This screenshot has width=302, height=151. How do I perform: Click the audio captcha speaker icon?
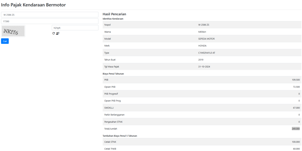(x=58, y=33)
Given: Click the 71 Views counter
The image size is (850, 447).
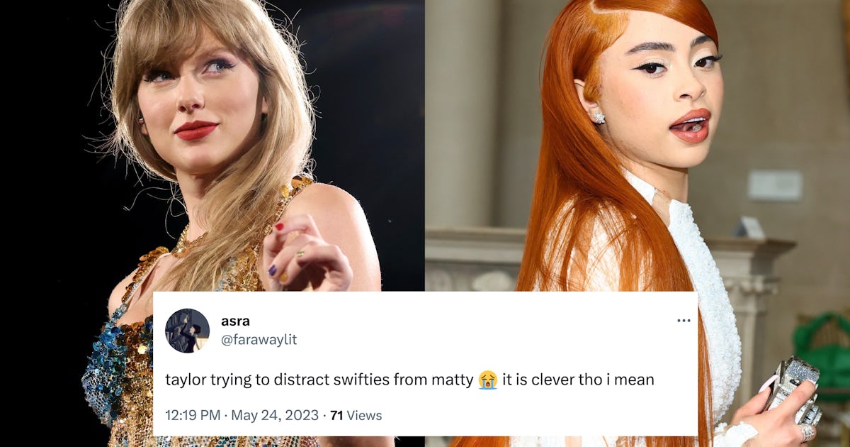Looking at the screenshot, I should [356, 415].
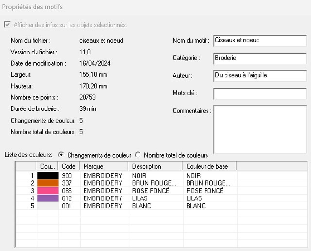Select color code 900 in the list
311x251 pixels.
[67, 175]
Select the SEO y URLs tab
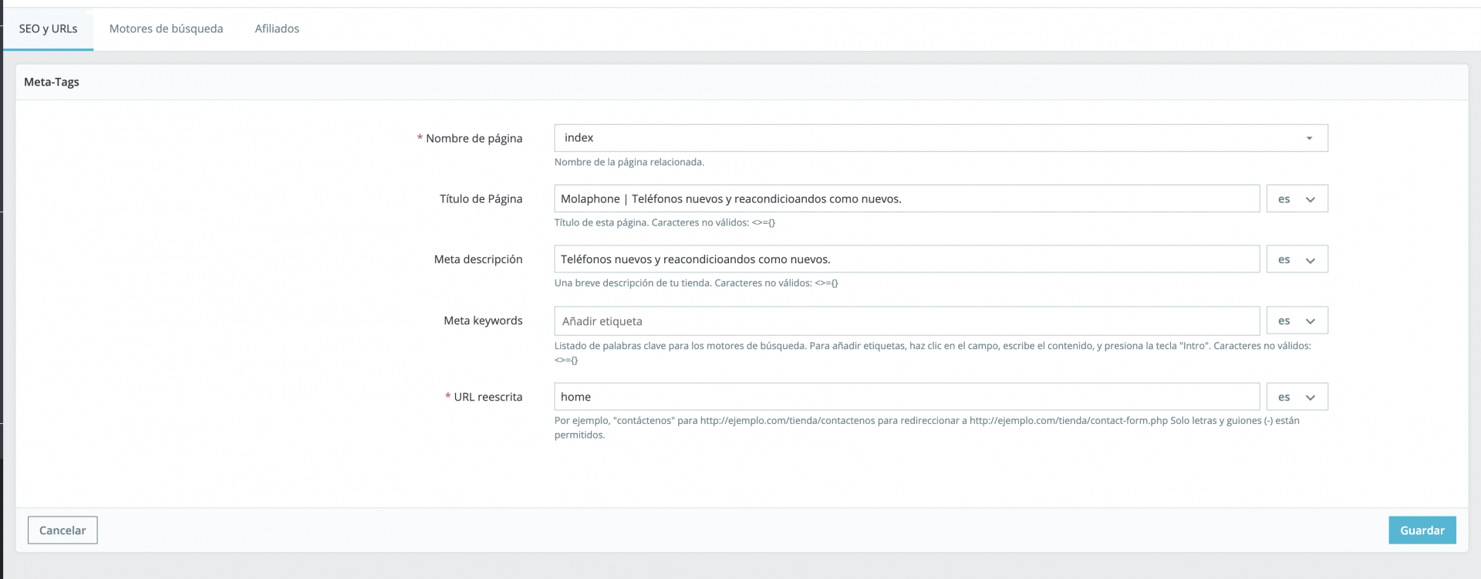Screen dimensions: 1481x579 coord(48,29)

> **Task to carry out**: Without the pictures, output the full listing exactly as it stands.

> **Response below**:
This screenshot has width=302, height=151. How do I perform: Click the audio captcha speaker icon?
(x=58, y=33)
Given: Click the 71 Views counter
The image size is (850, 447).
Looking at the screenshot, I should [356, 415].
Select color code 900 in the list
311x251 pixels.
[67, 175]
Select the SEO y URLs tab
Screen dimensions: 1481x579 coord(48,29)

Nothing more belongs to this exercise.